** Data supplied follows **
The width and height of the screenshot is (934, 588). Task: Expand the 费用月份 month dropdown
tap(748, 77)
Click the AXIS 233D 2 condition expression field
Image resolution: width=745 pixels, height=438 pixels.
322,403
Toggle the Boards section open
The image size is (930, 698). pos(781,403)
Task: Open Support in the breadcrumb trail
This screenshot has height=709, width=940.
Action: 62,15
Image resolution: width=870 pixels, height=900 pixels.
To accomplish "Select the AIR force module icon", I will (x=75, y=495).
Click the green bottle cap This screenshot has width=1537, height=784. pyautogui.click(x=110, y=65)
** End of Data supplied **
** Data supplied follows **
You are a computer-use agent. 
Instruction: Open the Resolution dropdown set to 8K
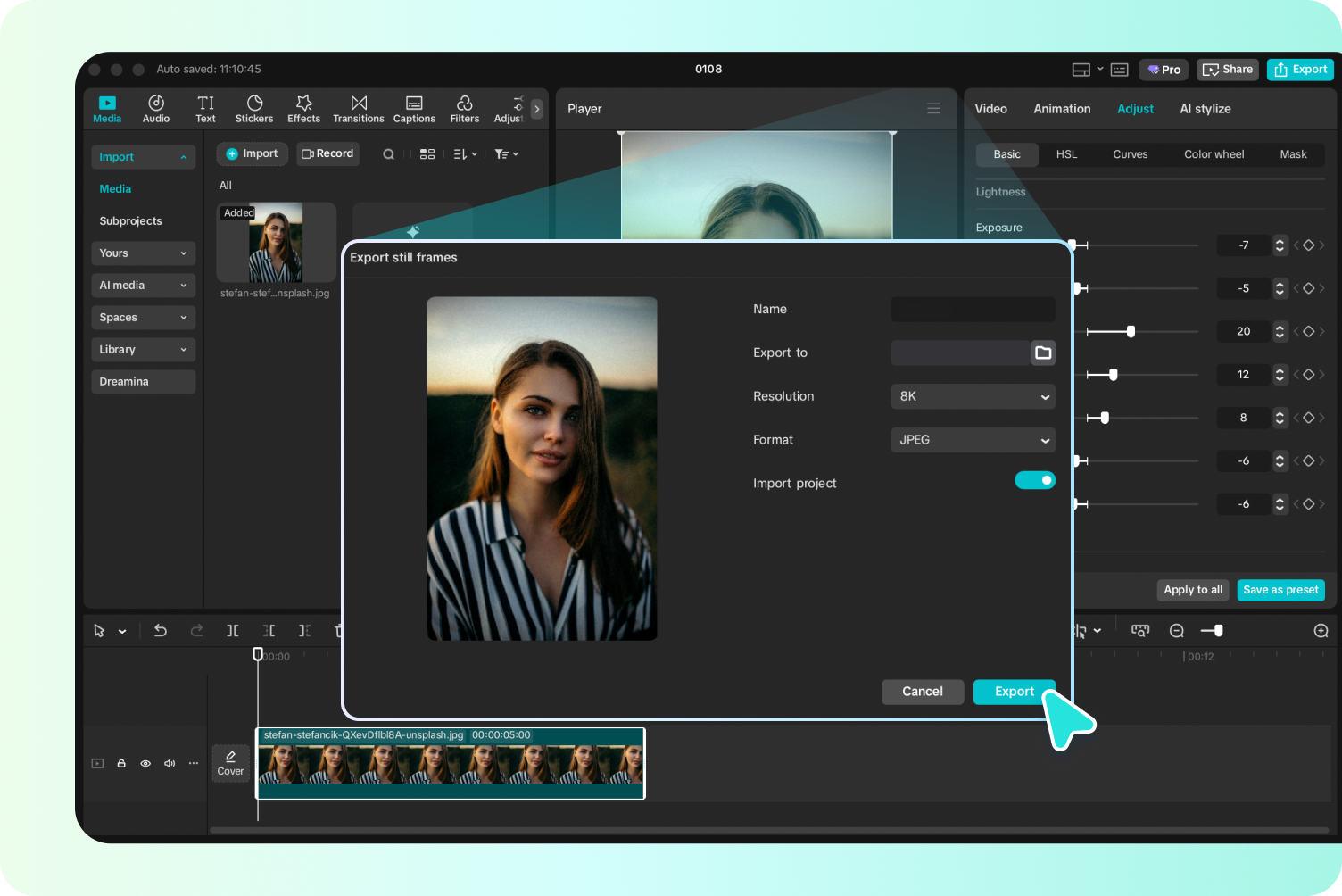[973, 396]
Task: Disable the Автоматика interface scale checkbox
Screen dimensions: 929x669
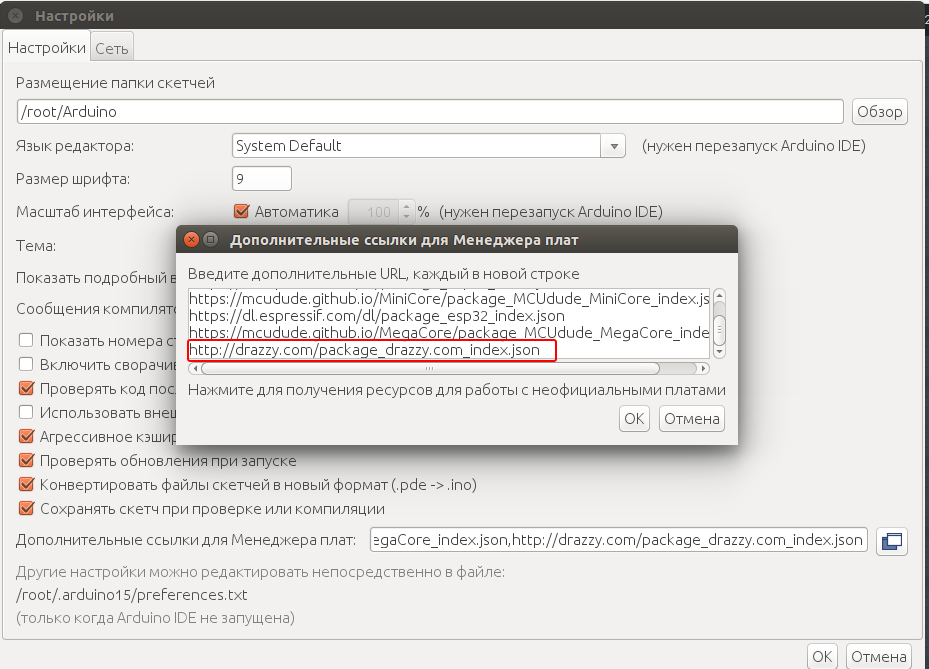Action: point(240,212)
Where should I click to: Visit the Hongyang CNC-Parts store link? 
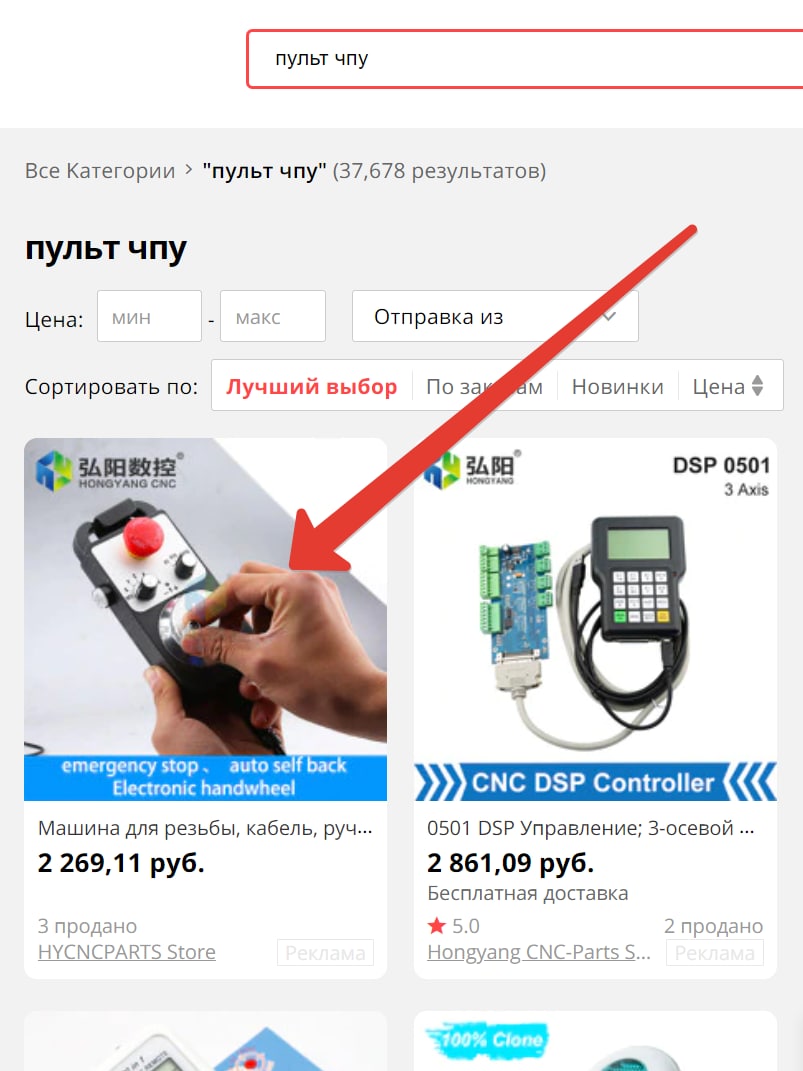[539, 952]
** End of Data supplied **
- What is expected -
Would you print, exactly as written, every line above from the one holding "This screenshot has height=709, width=940." through the one holding "Click the green", with both included and no other lines?

- Solution to the problem -
This screenshot has height=709, width=940.
Action: 62,15
Image resolution: width=870 pixels, height=900 pixels.
To accomplish "Select the AIR force module icon", I will (x=75, y=495).
Click the green bottle cap This screenshot has width=1537, height=784. pyautogui.click(x=110, y=65)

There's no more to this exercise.